In its response to the Treasury’s review of the payments landscape, the consumer organisation outlined how changes to legislation could allow regulators to require all banks to follow a statutory code offering strong protections for scam victims.

Up until now, the Payment Systems Regulator (PSR) has claimed that a European Directive has prevented it from requiring bank transfer fraud victims to be reimbursed.

This would replace the current voluntary code, which is being applied inconsistently by banks responding to consumer requests for reimbursement.

Which? argued the move could allow the PSR to push through changes to the payments system that facilitates bank transfers, introducing stronger protections for victims of Authorised Push Payment (APP) fraud – similar to a guarantee that already covers direct debits.

By making these changes, it stated that the government can use the legal flexibility resulting from Brexit to cut the amount victims lose to bank transfer fraud.

In the first six months of this year, a total of £207.8 million was lost to authorised push payment fraud. Of the £126.5 million lost in cases assessed under the code, just £47.9 million was reimbursed to victims.
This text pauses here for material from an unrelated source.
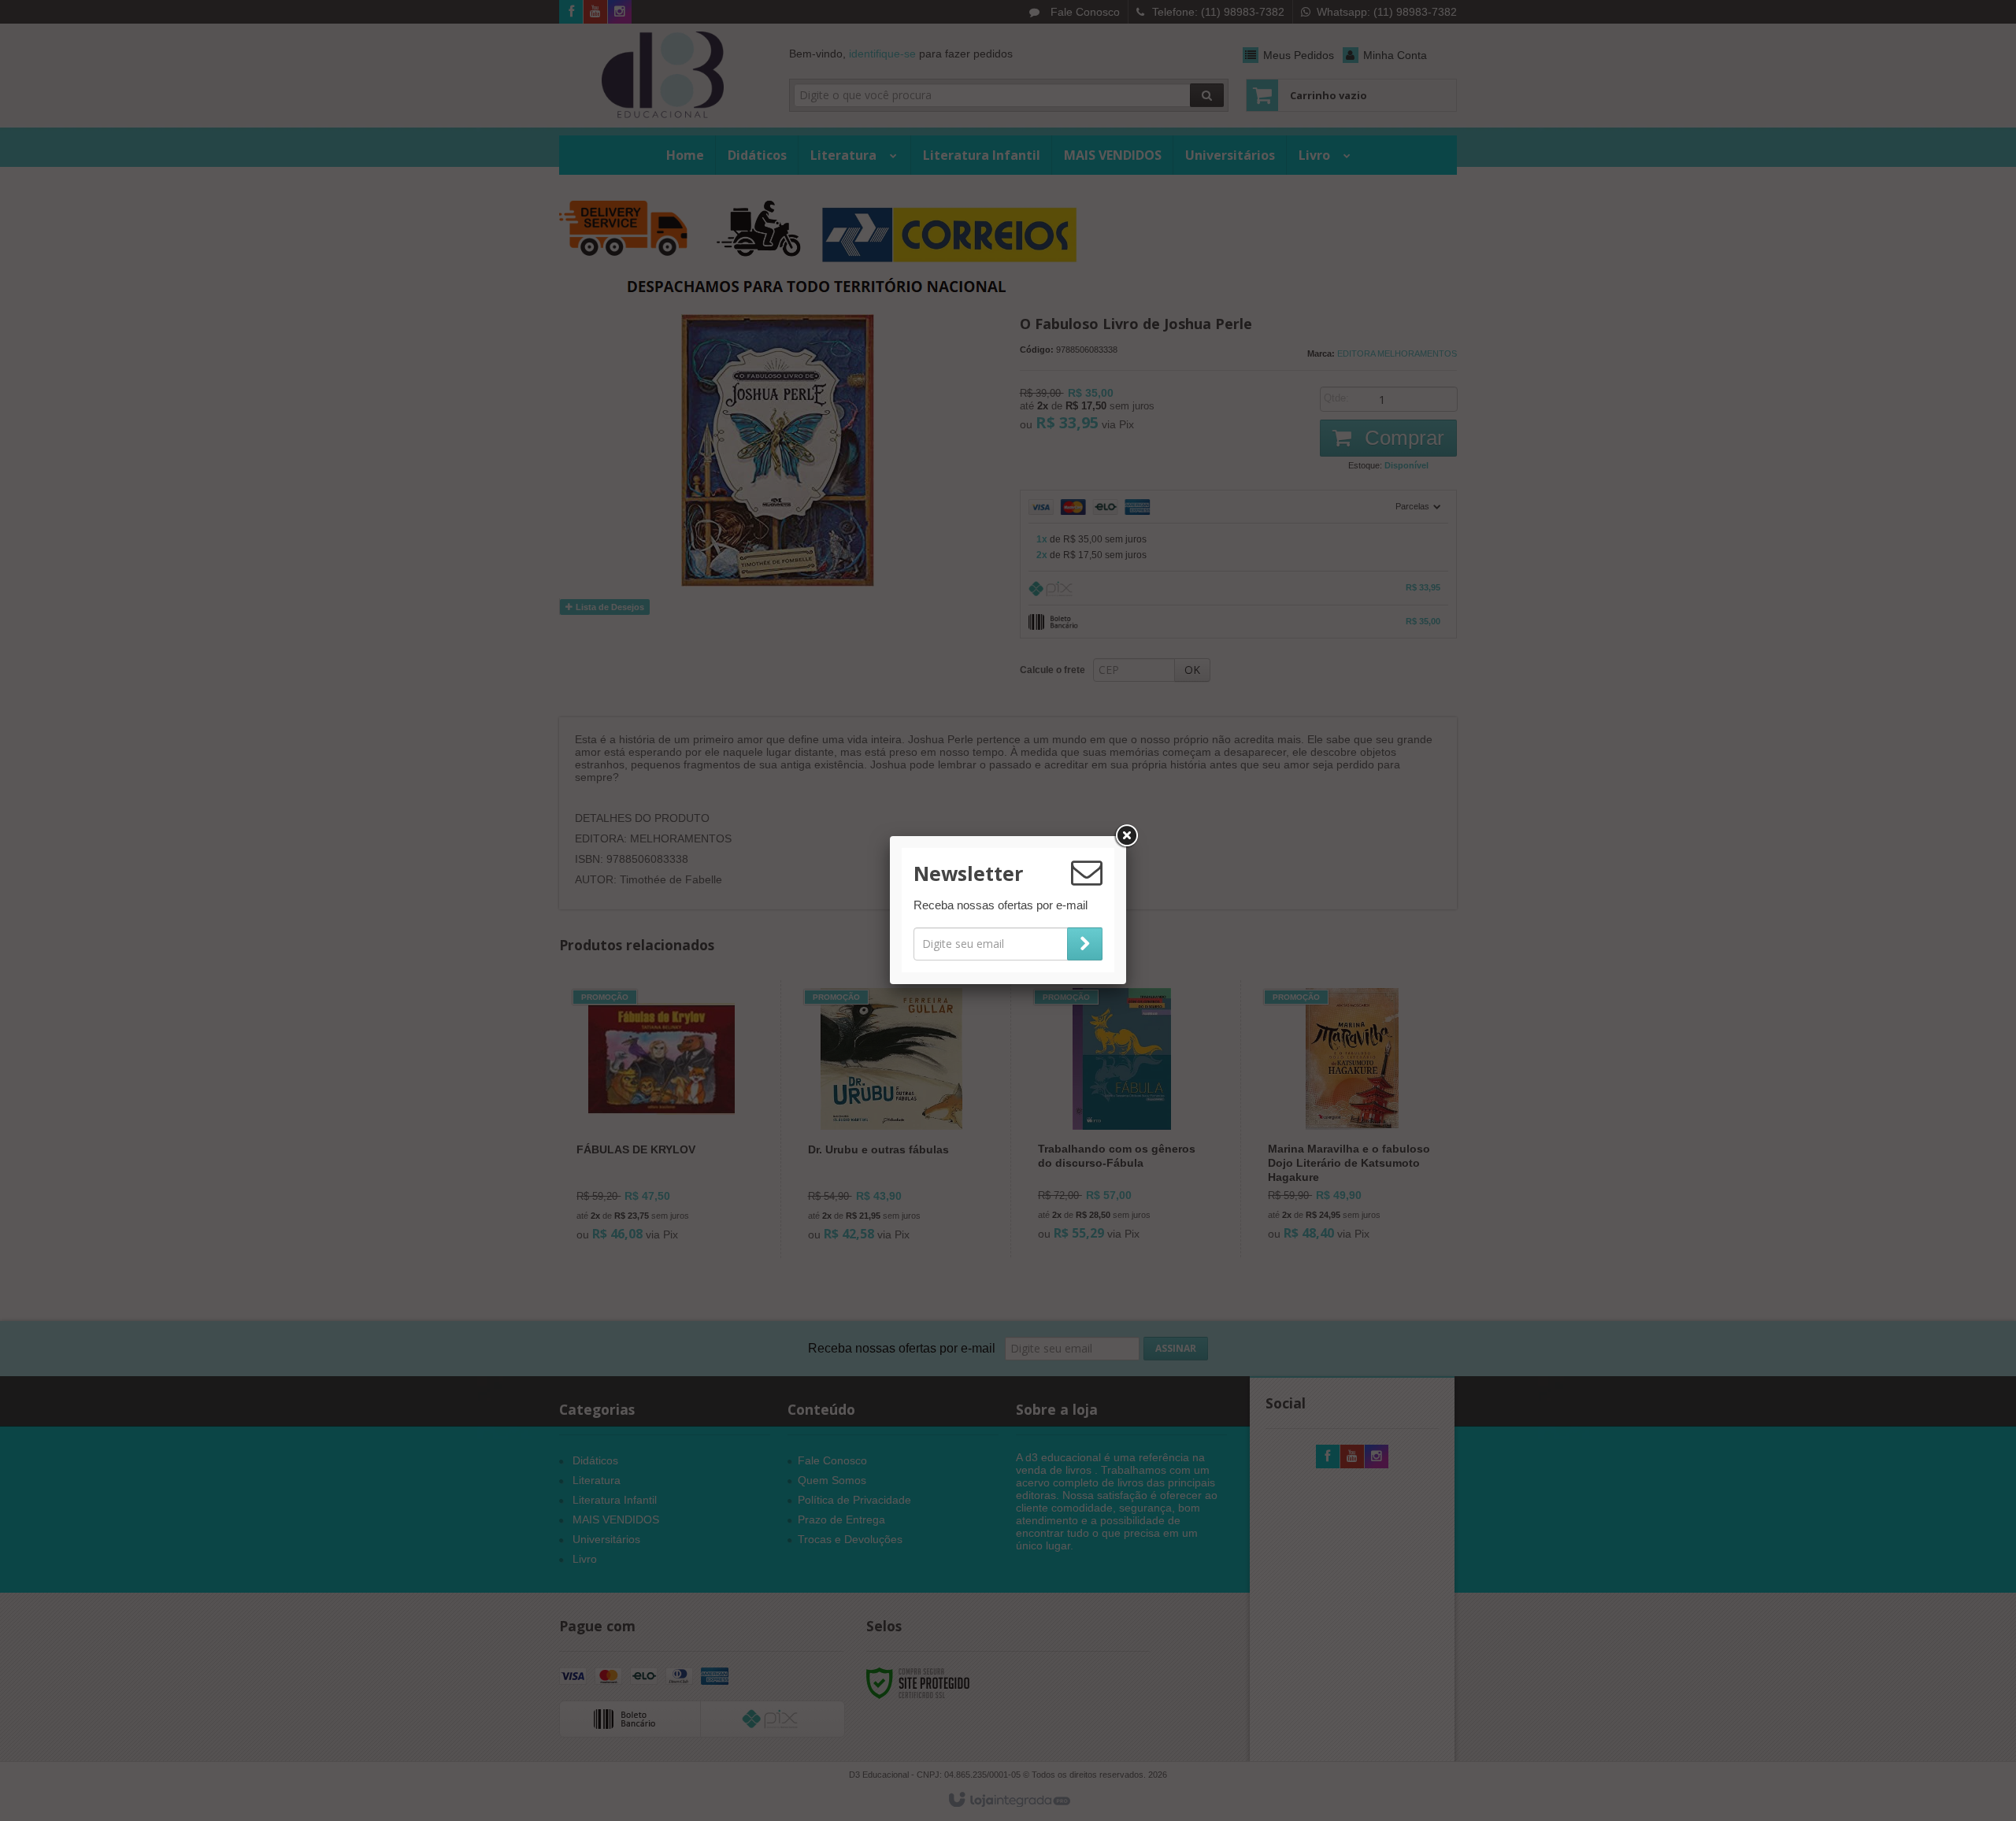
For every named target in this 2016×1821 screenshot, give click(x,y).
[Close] (1126, 836)
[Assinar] (1084, 943)
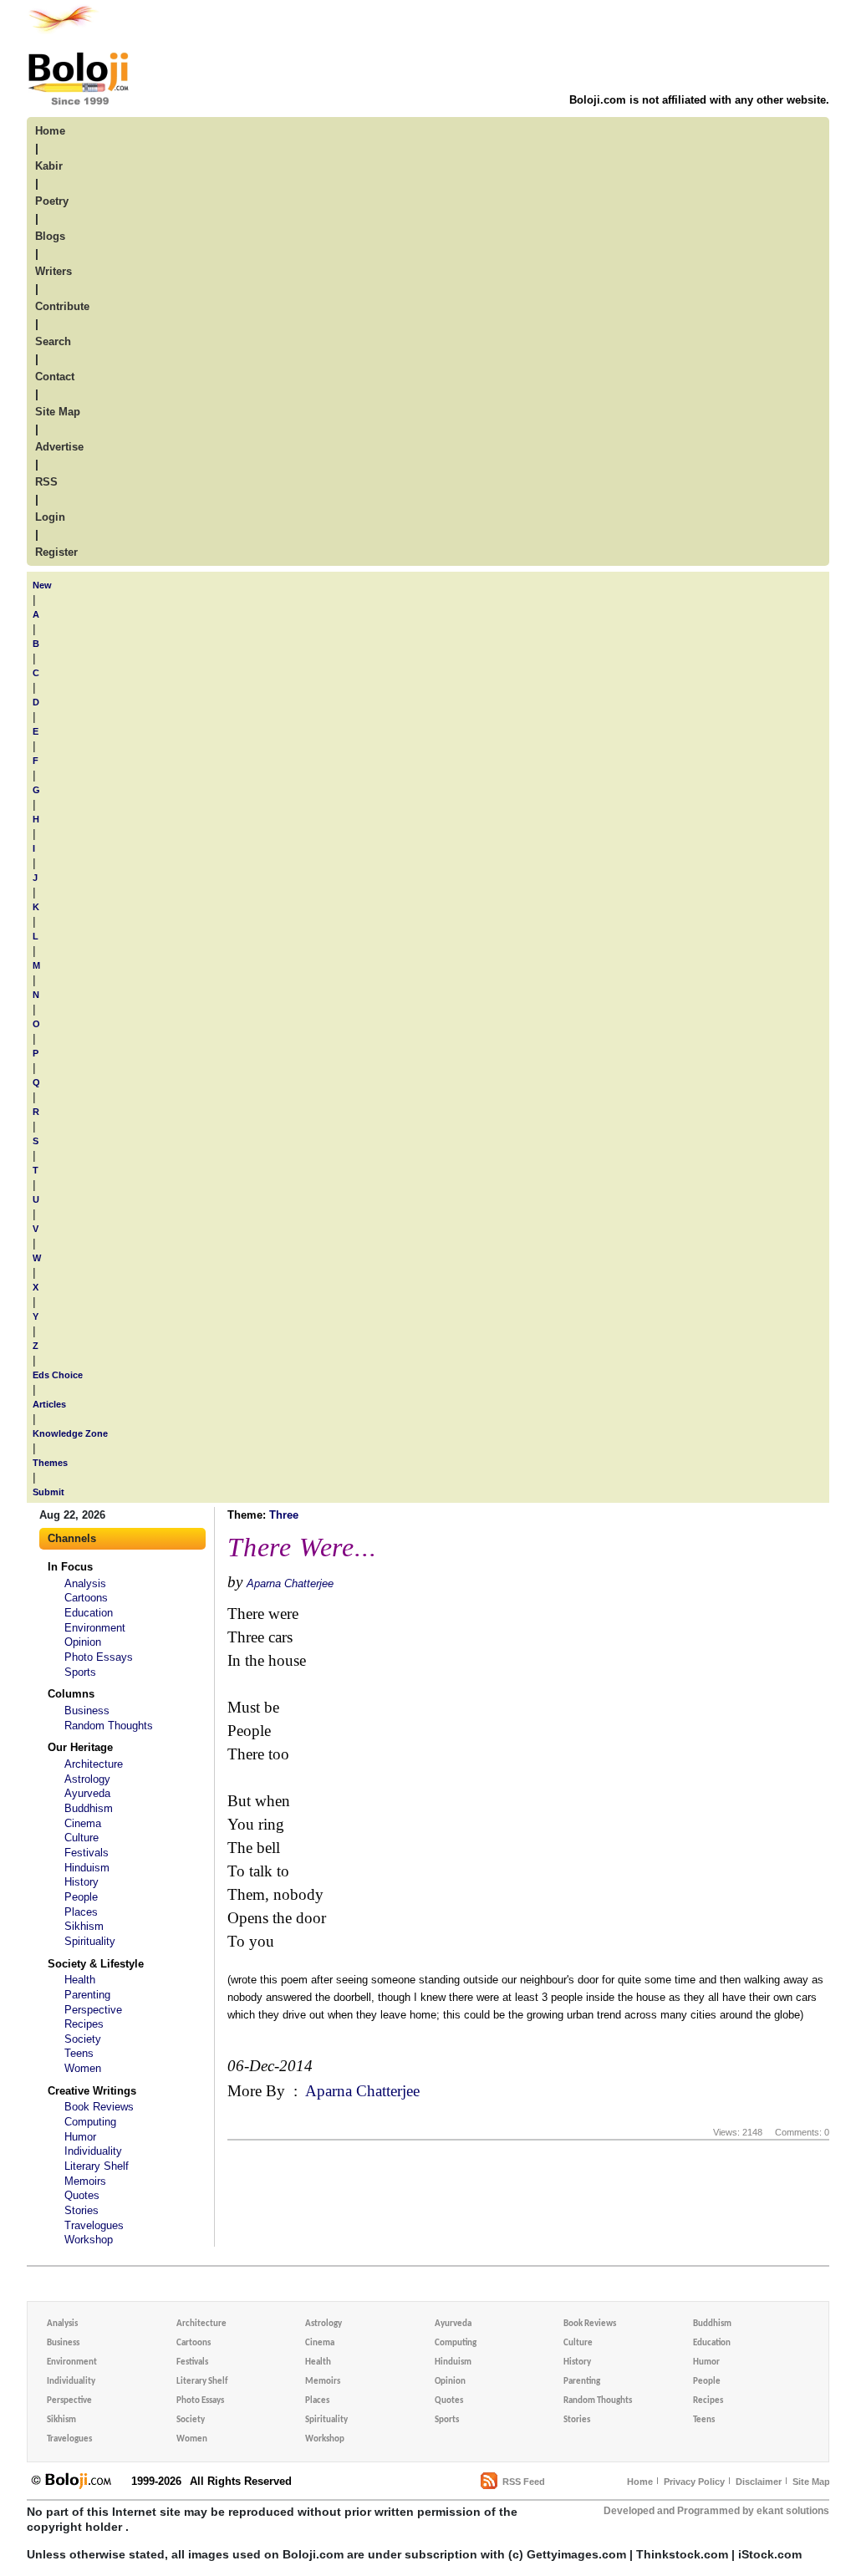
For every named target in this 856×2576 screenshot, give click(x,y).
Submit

The existing Contingent Reimbursement Model Code is based on the fundamental principle of fully reimbursing those who have lost money to criminals through no fault of their own. It was introduced following a Which? super-complaint that highlighted the gap in this type of fraud compared to other forms of payment such as debit and credit cards.

However, since its introduction in May 2019, when eight banks signed up, the pace at which other banks have joined the code has been too slow, argued Which? - with the likes of Clydesdale and Yorkshire Bank Group, Monzo and Tesco Bank still yet to sign up.

Despite the amounts returned to customers having doubled since its introduction, average reimbursement rates have only been around 40 per cent.

Reimbursement rates by individual banks, which have been published by the PSR anonymously, fluctuate dramatically, with one firm fully reimbursing just one per cent of victims, whereas another had fully reimbursed 59 per cent.

TSB’s Fraud Protection Guarantee, for example, already promises to refund all losses, unless customers have been wilfully or recklessly negligent. It says it has reimbursed 99 per cent of victims.

Gareth Shaw, head of money at Which?, said: “The end of the Brexit transition period presents the government with an opportunity to help thousands of people who might face the devastation of losing life-changing sums of money to scams.

“The government should legislate for stronger standards to ensure banks are treating customers fairly and consistently, with greater protections to help them get their money back if they fall victim to fraudsters.”